DPS Computing Uncovers Solution to OS X ‘Superbug’
Following numerous hours of investigation by DPS Computing into the OS X ‘superbug’, which causes repeated kernel panics over and over again with apparently no common cause, we have uncovered a solution that, in testing, has proved to work and correct the critical bug in the OS X operating system, which Apple have been attempting to deal with for the past 18 months.
Now firstly, there’s a couple of points that we need to make. One, it’s doubtful that this is the only solution, or necessarily the best, however, our tests have shown that it should work in a lot of circumstances, if not the majority.

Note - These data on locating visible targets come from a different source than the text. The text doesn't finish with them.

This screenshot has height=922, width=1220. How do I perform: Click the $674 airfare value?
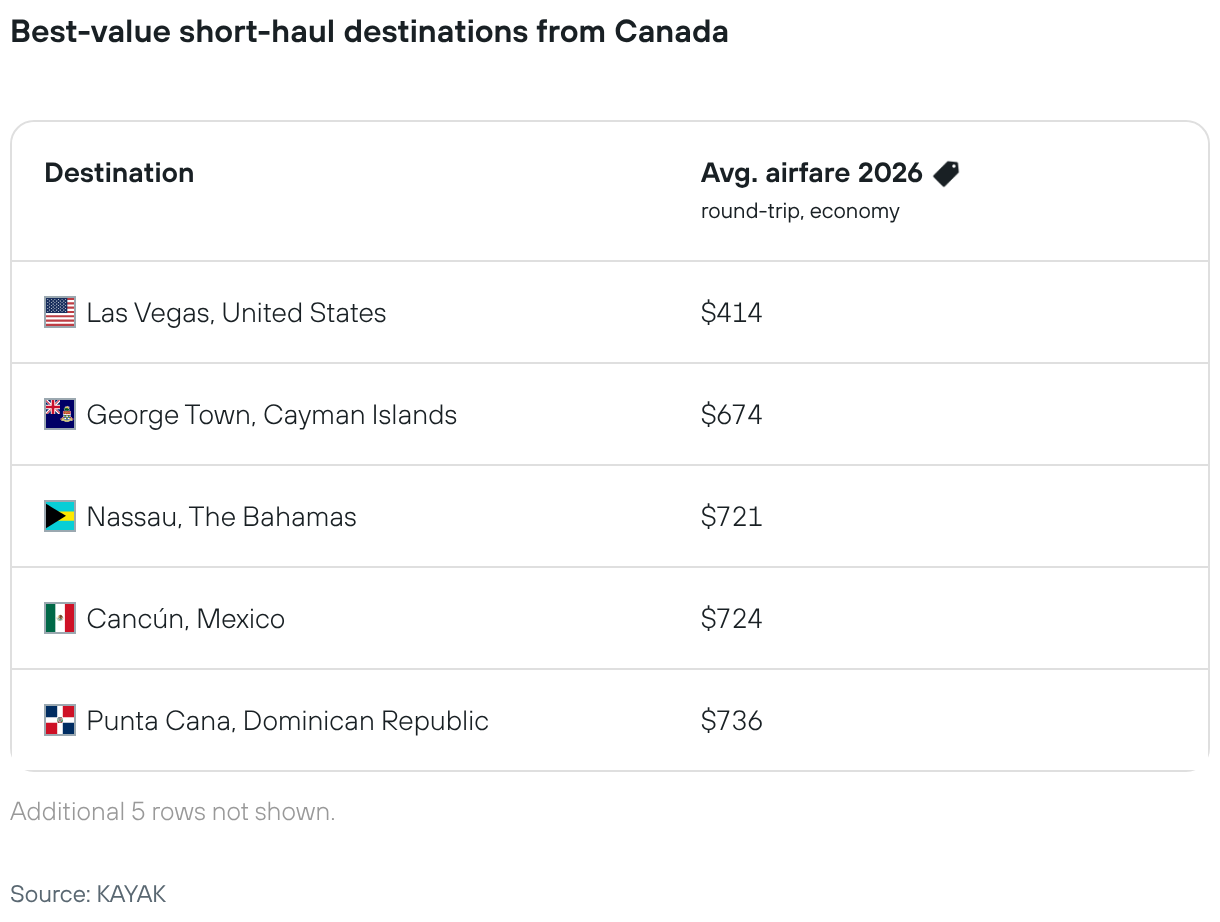tap(731, 415)
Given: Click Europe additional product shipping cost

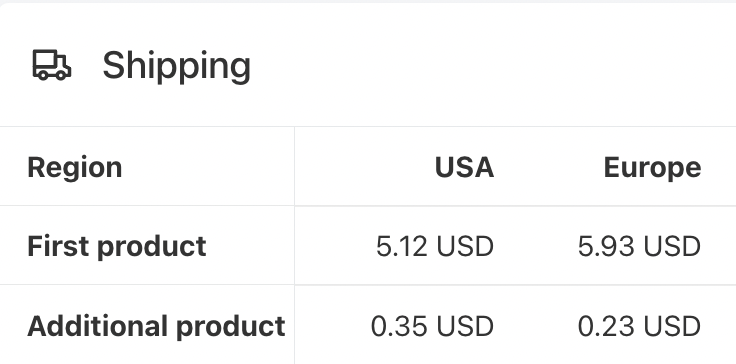Looking at the screenshot, I should [639, 326].
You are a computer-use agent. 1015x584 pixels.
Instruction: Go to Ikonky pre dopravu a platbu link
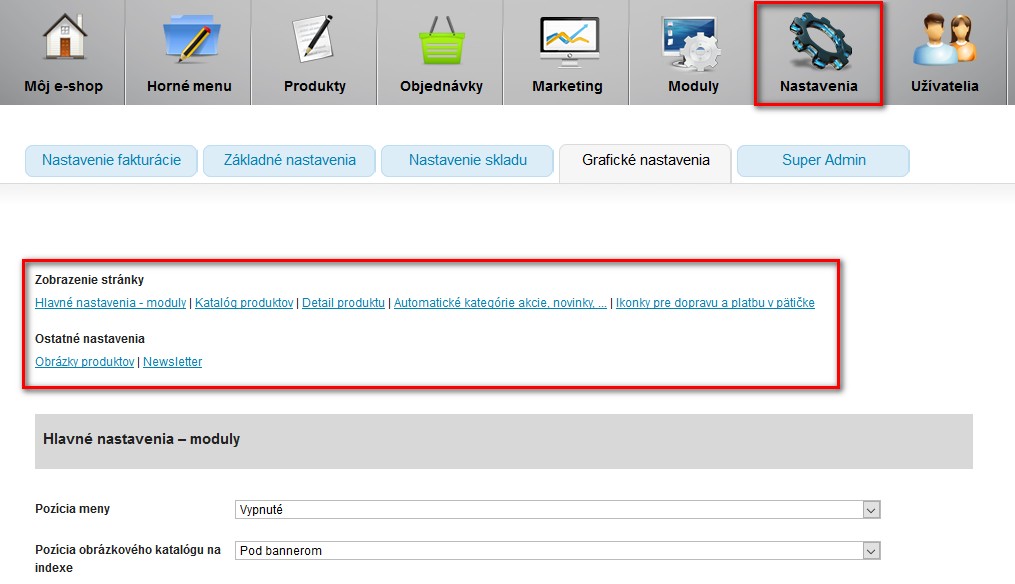click(x=715, y=303)
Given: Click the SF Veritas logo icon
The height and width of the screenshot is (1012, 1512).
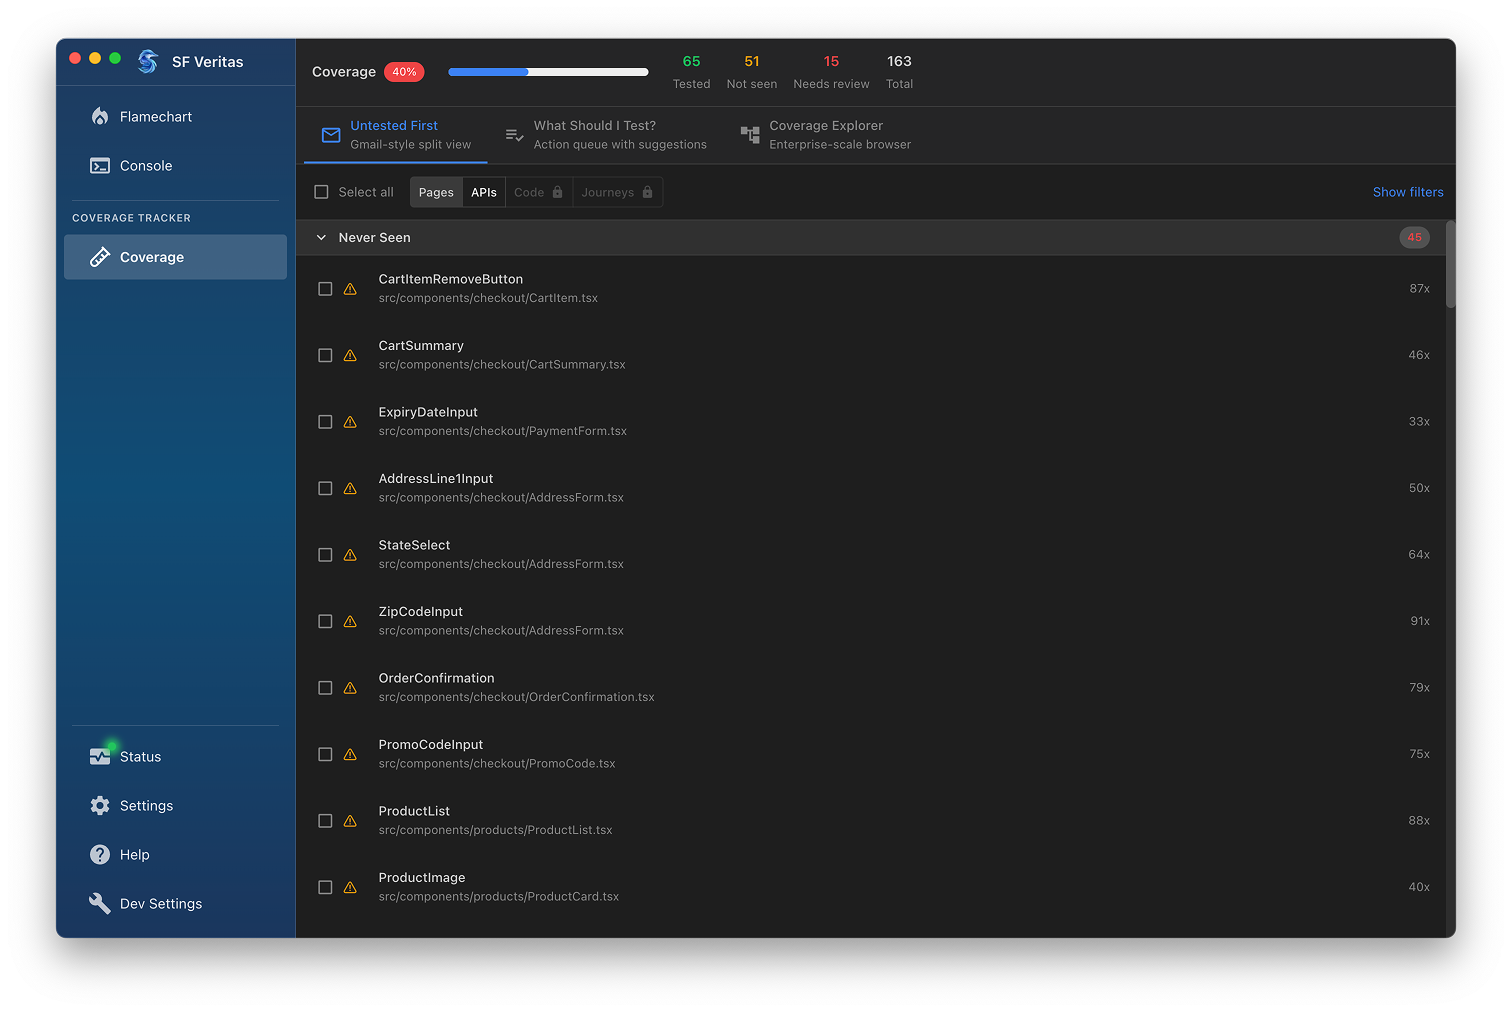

As some of you will remember, we reported two days ago on the plight of MacBook Pro users experiencing kernel panics persistently out of the blue. Following in depth research into this issue, we discovered that Apple initially for six months denied that the problem was cause by Apple hardware or software, instead indicating that it must be third party software and hardware that users are adding to their machines. Around 12 months ago, Apple appear to have finally conceded that there was a problem with the aptly named ‘Black Screen of Death’ (silent kernel panics) was due to a low level hardware and OS X bug.
It was initially indicated that a fix for the bug would be available in the 10.7.2 update to the OS X operating system. Users eagerly anticipated this update, to free them of this catastrophic ailment of their once mighty machine, however disappointment was to come. 10.7.2 was released, everybody updated and……… nothing changed.
Many users vented further frustration in the Apple community on their support forums and again another announcement was made by Apple on the support forums that this was likely being caused by a firmware issue, which it was promptly announced would be upgraded in the near future. Firmware update 2.6 was this time supposed to be the saviour of the MacBook Pros all over the country experiencing this weird and disabling bug in Apples flagship operating system. But….. you guessed it. Firmware update 2.6 came, and it went. And still, things were no better.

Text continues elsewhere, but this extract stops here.